» Task details:
Please rewrite every one of the following items with "computer-use agent" changed to "desktop assistant" and nothing else altered. Leave the pictures out of your answer.
━━━ Information supplied
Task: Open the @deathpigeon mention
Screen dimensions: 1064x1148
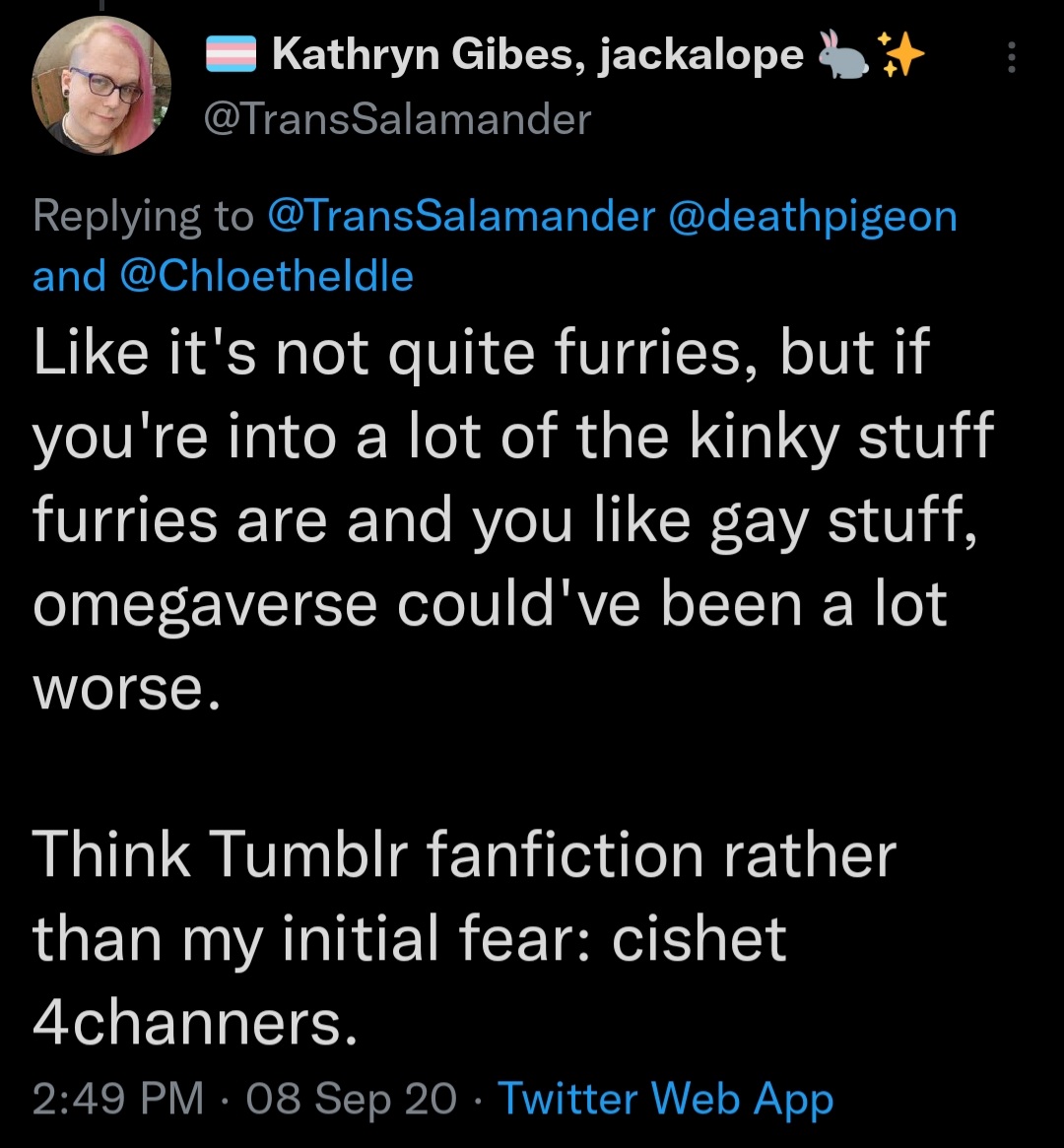Action: [812, 218]
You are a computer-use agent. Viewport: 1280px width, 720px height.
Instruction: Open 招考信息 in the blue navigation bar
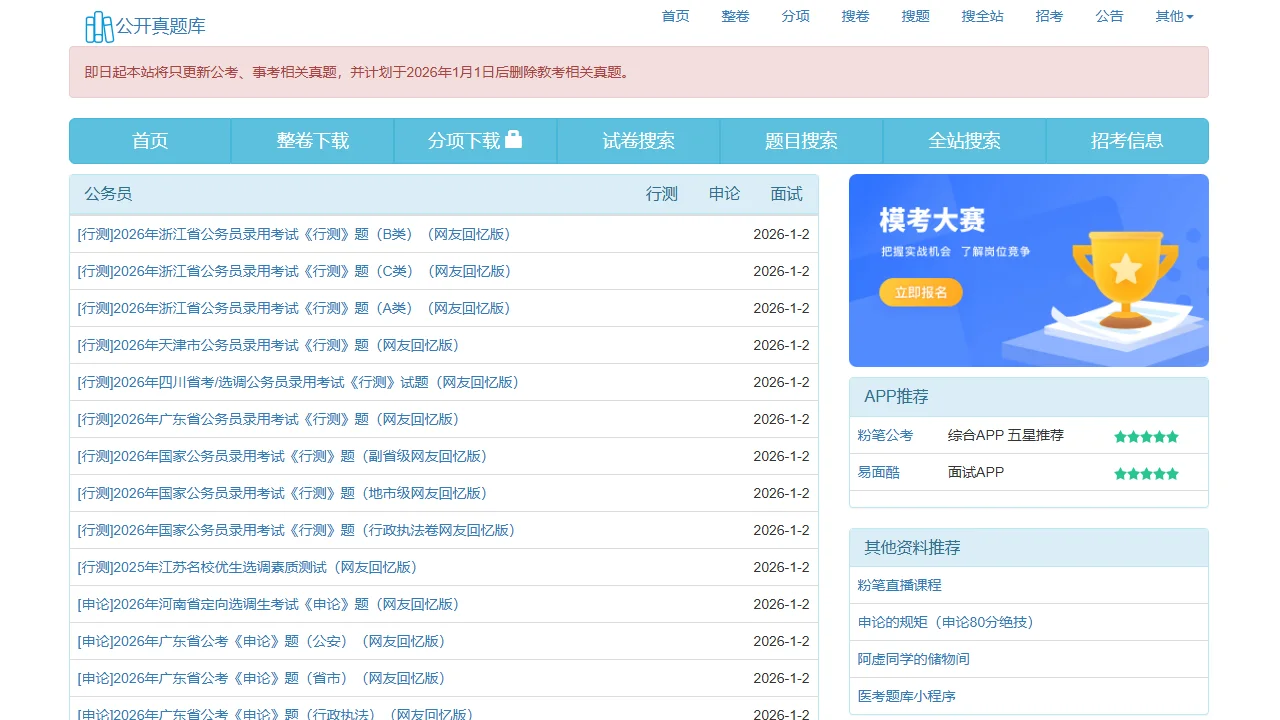click(x=1127, y=141)
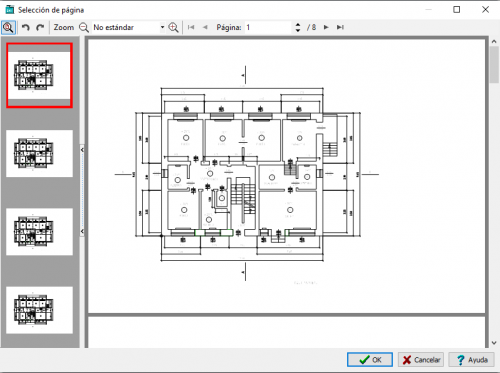
Task: Go to the next page
Action: (x=326, y=27)
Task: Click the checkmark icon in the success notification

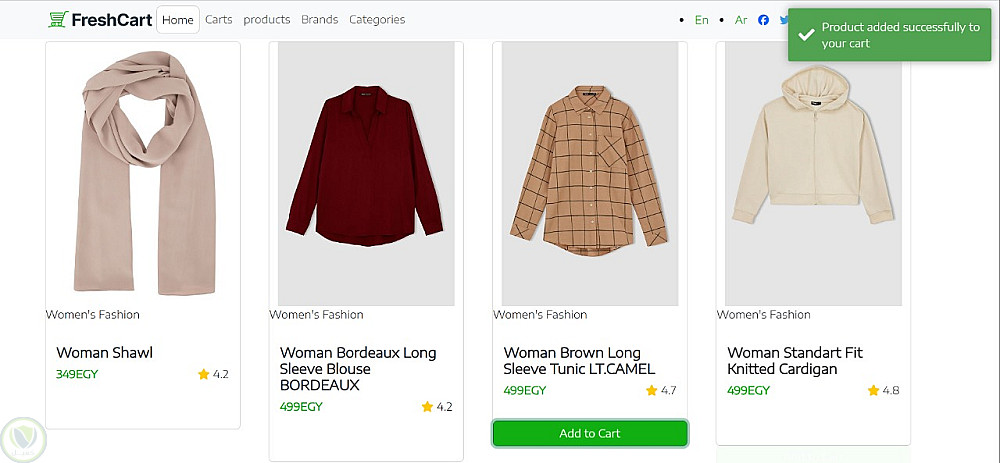Action: [x=807, y=35]
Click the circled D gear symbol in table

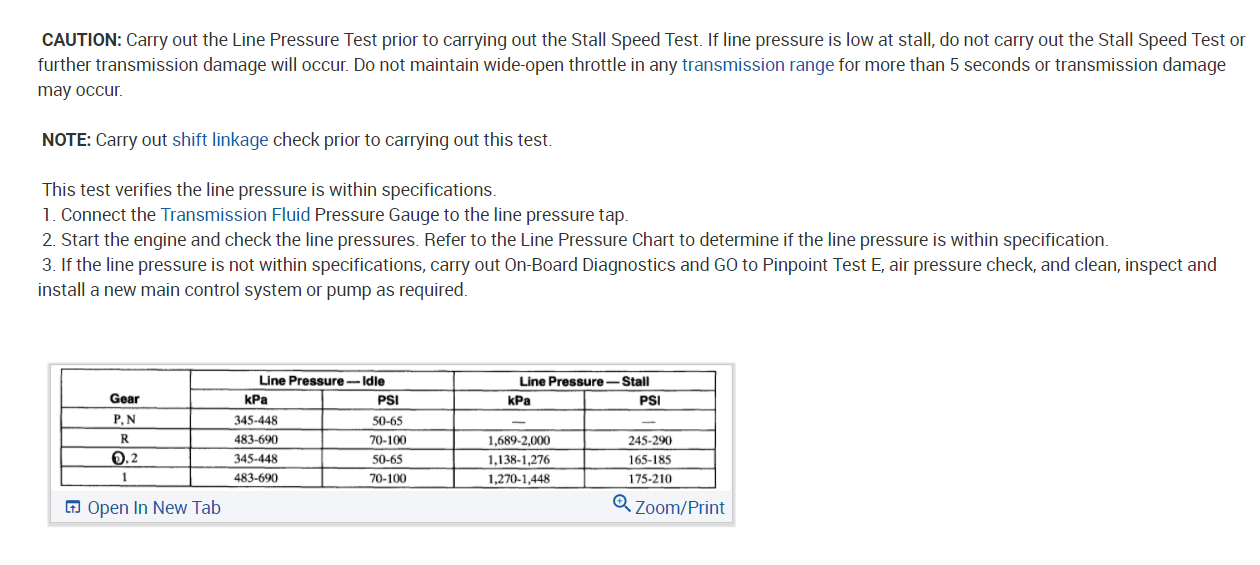tap(119, 460)
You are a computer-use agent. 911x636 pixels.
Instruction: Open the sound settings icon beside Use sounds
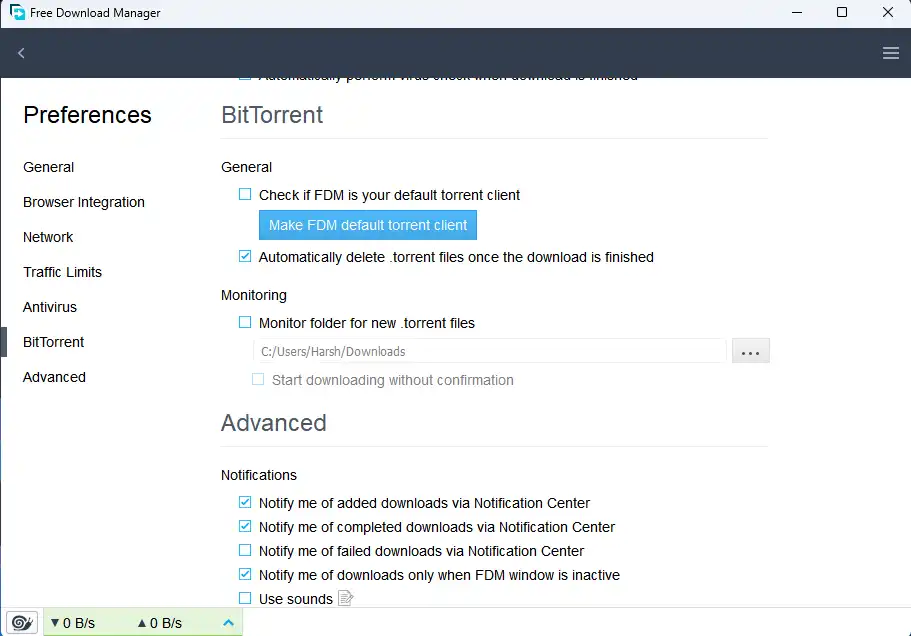(344, 598)
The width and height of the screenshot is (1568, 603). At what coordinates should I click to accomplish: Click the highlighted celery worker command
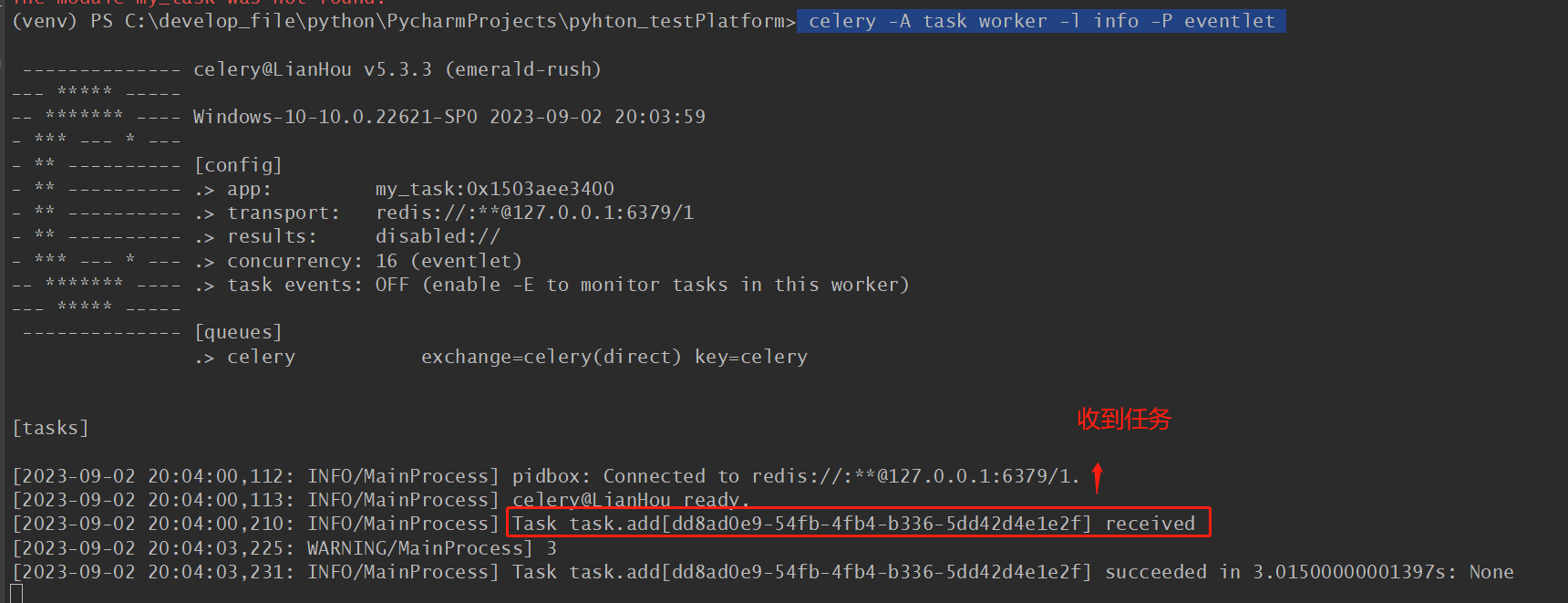pos(1041,21)
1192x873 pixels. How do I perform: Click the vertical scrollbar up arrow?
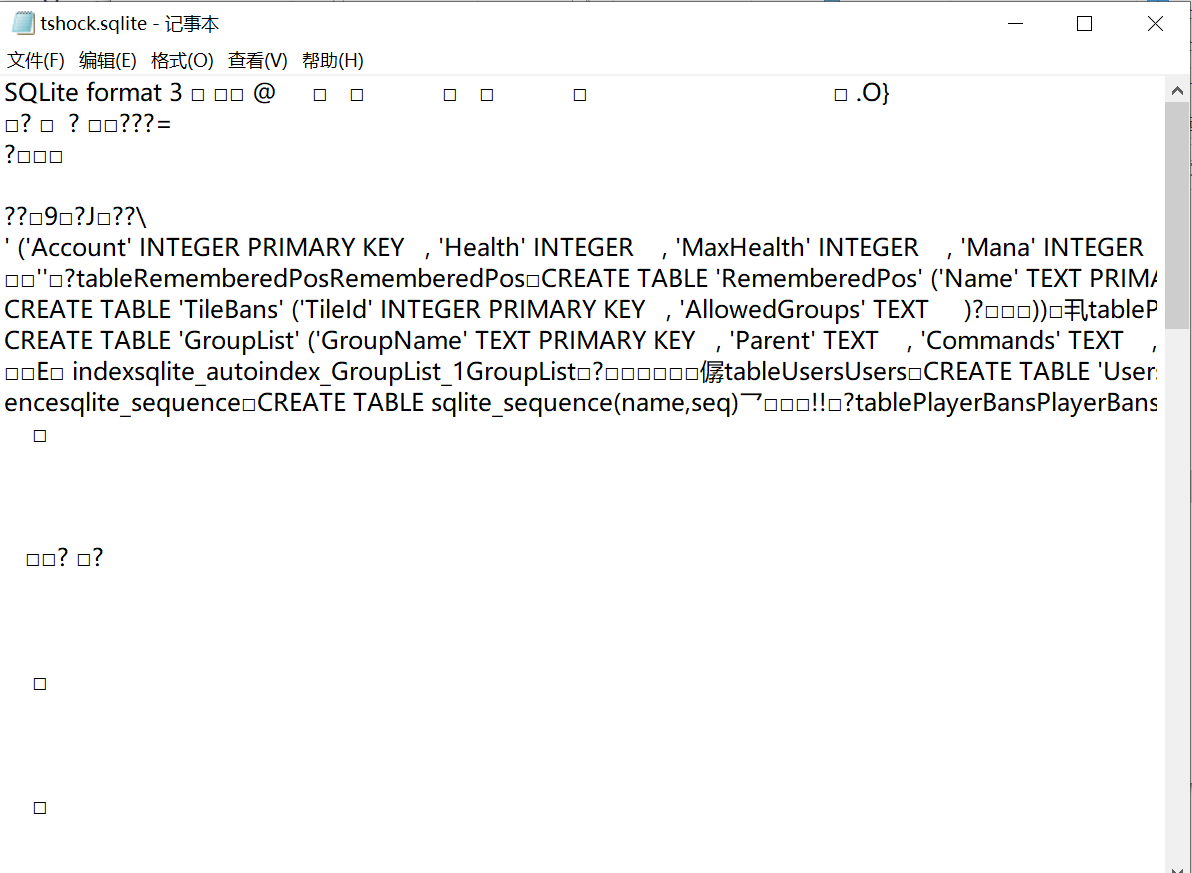(1177, 91)
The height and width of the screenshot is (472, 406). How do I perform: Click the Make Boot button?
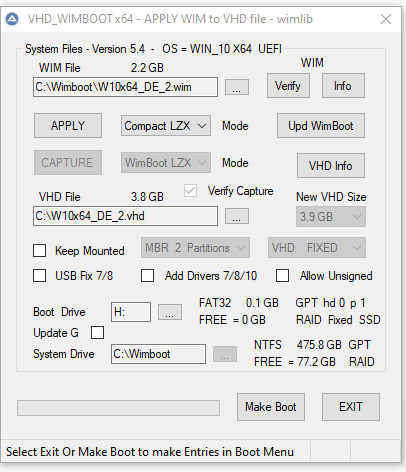click(x=271, y=407)
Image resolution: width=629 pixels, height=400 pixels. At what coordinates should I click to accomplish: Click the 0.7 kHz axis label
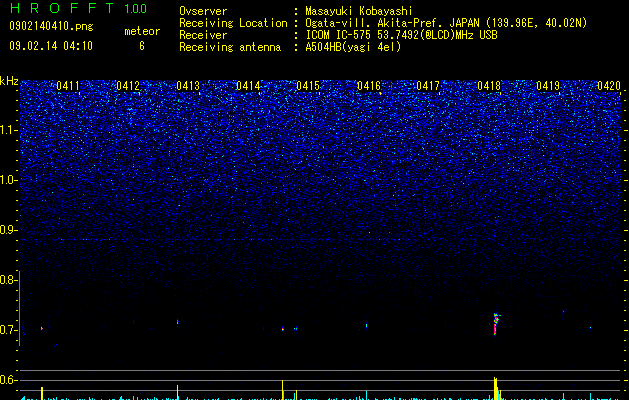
━━━━━━
» Worked solution:
Task: Open the @deathpigeon mention
Screen dimensions: 1064x1148
Action: [812, 218]
You are a desktop assistant. Viewport: 1280px width, 720px height.
Instruction: Open 招考信息 in the blue navigation bar
click(x=1127, y=141)
Task: Go to the next page
Action: (x=326, y=27)
Task: Click the checkmark icon in the success notification

Action: [x=807, y=35]
Click the circled D gear symbol in table

tap(119, 460)
You are a desktop assistant. 911x636 pixels.
Instruction: Open the sound settings icon beside Use sounds
(344, 598)
The width and height of the screenshot is (1568, 603). At what coordinates should I click to accomplish: Click the highlighted celery worker command
pos(1041,21)
1192x873 pixels. How do I perform: Click the vertical scrollbar up arrow?
(1177, 91)
The height and width of the screenshot is (472, 406). How do I perform: Click the Make Boot button?
click(x=271, y=407)
Image resolution: width=629 pixels, height=400 pixels. At what coordinates should I click to accomplish: Click the 0.7 kHz axis label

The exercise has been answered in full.